Here are some of our hungriest Mosquitoes. First looks to be Anopheles quadrimaculatus. The second also. Third is the Asian Bush Mosquito. Fourth is a male with pretty green eyes, and I don't know what it is.

Maybe it's time for some pure old Flower Power. For its size, the Deptford Pink packs a Hot Pink wallop. The Japanese Anemones are finally blooming. And the New England Asters are budding up.

When the Goldenrod is blooming, Critters come calling. It's hard to find a handful of Goldenrod innocent of visitors. The Water Lilies keep blooming despite the need to keep filling up the shallow end of the pond. And the cultivated Phlox is finishing with a grande finale.

The Spiderwort won't give up! The Fall Phlox will, but hasn't yet. The tall Common Evening Primrose just keeps getting taller and taller.

Let's look at the Moths. Here's the biggest one of the week - about an inch and a half. The second one is the Oblique-banded Leafroller Moth (Choristoneura rosaceana).Pavlovski's Monopis Moth (Monopis longella).

This first tiny Moth is the Skullcap Skeletonizer Moth (Prochoreutis inflatella). Second is the Porcelain Grey, which we've seen many times. Third is the minuscule Norway Maple Pygmy Moth.

We do have a few Orthopterans. I'm waiting for the news to come in about the first one. Second was taken in the Hibiscus by the light of the Porch Light. @nan-cee identified it as a Narrow-winged Tree Cricket. I thought the wings were quite wide as cricket wings go, but hey. The third one is Scudder's Jumping Bush Cricket. The fourth Grasshopper will probably come through as a Short-winged Grasshopper.

Let's move on to the Spiders. We start out with a big Spider that @claggy identified as an Eastern Parson Spider. Second is a Common House Spider. Third is another CHS with a white ball under its arm and a comical face on its abdomen.

Here's a nice Crab Spider, and finally after years of looking for one, a Northern Crab Spider. I love its pattern. The last one may look as if it is lazing around, but don't be fooled.

Here is another of those Ghost Spiders with a prey of some kind in hand. Second is a Horned Parasitic Cobweaver proudly displaying its larder. Third is the big-eyed baby Naphrys pulex. Sweet!

This may turn out to be a Long-jawed Spider. The handsome spider in second place may be an ordinary Cobweb Spider but it still looks like a polished jewel to me. Third is an interesting scene. Tell me what it is!

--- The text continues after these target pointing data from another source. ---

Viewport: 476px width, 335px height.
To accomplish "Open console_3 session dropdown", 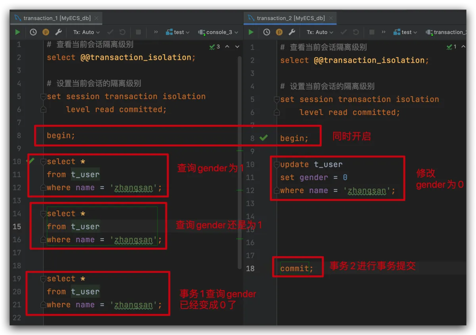I will [218, 32].
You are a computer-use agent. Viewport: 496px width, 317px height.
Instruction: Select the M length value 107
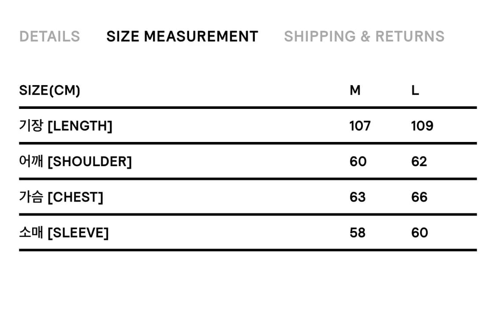(360, 126)
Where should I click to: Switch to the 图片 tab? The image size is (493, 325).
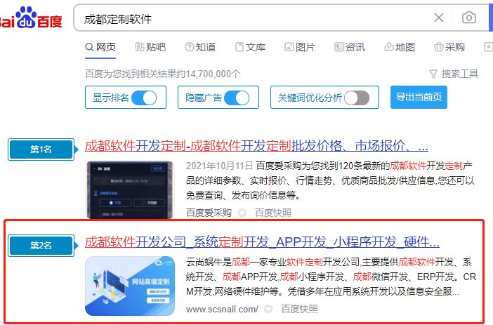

With the blooming of the Goldenrod, so many Wasps that I haven't seen for a year are here, so forgive me if I don't have positive ID's on them yet. I will put some of them up but you'll understand if I don't have an ID for some or all of them. Here goes:





A couple of Water Lilies. Enjoy!

Another week come and gone. I enjoyed meeting with a few old friends on my Birthday. It was a wonderful lift. Everyone, keep up your spirits and hope that in a few more months there will be some kind of treatment and/or vaccine. I look forward to the day when I can go to your house and you can come to mine. No masks, yes hugs.